Mais de cinquenta servidores, entre policiais militares e bombeiros, fazem parte de uma turma integrante do curso "Habilitação Oficial em Administração" ministrado pelo Centro de Formação e Aperfeiçoamento (CFA) da Polícia Militar do Amapá. A especialização iniciou no dia 23 de abril deste ano, com quarenta policiais militares e onze do Corpo de Bombeiros, e será concluído em julho.

 

"A Lei Complementar 063, conhecida como Lei de Organização Básica (LOB), habilita os militares ao Quadro de Oficiais Administrativos (QOA), ou seja, nossos servidores são capacitados no CFA para atuarem nos departamentos administrativos da instituição", ressalta o tenente-coronel Josias Costa Carvalho, diretor do Centro.

 

 

Militares do Corpo de Bombeiros participam do curso

De acordo com o oficial, toda vez que há necessidade de ampliar o efetivo da corporação, essa lei é enviada à Assembleia Legislativa e alterada para que, de forma legal, alguns ajustes possam ser feitos.

 

Criação de Batalhões, concurso público para ingresso de novos militares, entre outros, são feitos através da LOB.

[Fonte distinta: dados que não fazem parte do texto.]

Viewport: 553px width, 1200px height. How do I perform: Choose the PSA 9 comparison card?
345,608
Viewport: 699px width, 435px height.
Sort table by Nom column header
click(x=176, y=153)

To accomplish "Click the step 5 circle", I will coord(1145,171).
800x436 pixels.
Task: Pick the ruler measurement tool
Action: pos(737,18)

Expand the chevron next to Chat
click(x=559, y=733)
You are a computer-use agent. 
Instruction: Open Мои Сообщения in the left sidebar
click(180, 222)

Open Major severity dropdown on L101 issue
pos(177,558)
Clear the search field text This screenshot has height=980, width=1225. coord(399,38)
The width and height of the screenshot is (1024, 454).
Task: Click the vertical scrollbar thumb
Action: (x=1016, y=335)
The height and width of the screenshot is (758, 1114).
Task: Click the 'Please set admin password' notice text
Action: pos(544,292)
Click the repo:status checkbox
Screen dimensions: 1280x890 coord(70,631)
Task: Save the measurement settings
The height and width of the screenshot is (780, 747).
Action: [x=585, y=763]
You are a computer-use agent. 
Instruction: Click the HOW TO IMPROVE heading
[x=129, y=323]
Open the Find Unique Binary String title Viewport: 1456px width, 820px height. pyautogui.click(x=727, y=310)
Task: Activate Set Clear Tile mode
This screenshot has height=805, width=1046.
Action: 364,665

Segundo ele, o fato mais recente é o planejamento e criação da Companhia de Polícia Rodoviária Estadual, que está sendo viabilizada por meio dessa lei.

 

 

 

Quarenta policiais militares integram turma de capacitação profissional em administração

Durante o curso existe uma grade de disciplinas ministradas aos alunos. Eles exploram temas como língua portuguesa, gestão de informação, sistema informatizado, sistema de segurança pública no Brasil, gerenciamento de crise e desastre, legislação penal, Poder Judiciário, comunicação social, entre outras.

 

O diretor adiantou que o CFA tem como missão formar, aperfeiçoar, habilitar, capacitar, treinar  e promover estágios aos membros do sistema de segurança pública amapaense, cujos instrutores são, em sua maioria, militares graduados, alguns com mestrado em disciplinas específicas. Daí a importância do aproveitamento da mão-de-obra local.

 

 

Centro de Formacão e Aperfeiçoamento da Polícia Militar do Amapá responsável pela capacitação de servidores de segurança pública

Futuramente, o CFA poderá ser transformado em Academia de Ensino Superior em Segurança Pública, objetivando atender as necessidades de policiais que queiram qualificação em nível superior.

 

"Atualmente, o Governo do Estado gasta, em média, R$ 200 mil por cada militar que sai do Amapá para estudar em uma academia em outro estado. Com a criação da academia em Macapá, esses custos poderão ser investidos em outros setores da segurança, bem como receber militares de outras unidades da Federação", finalizou o tenente-coronel Carvalho.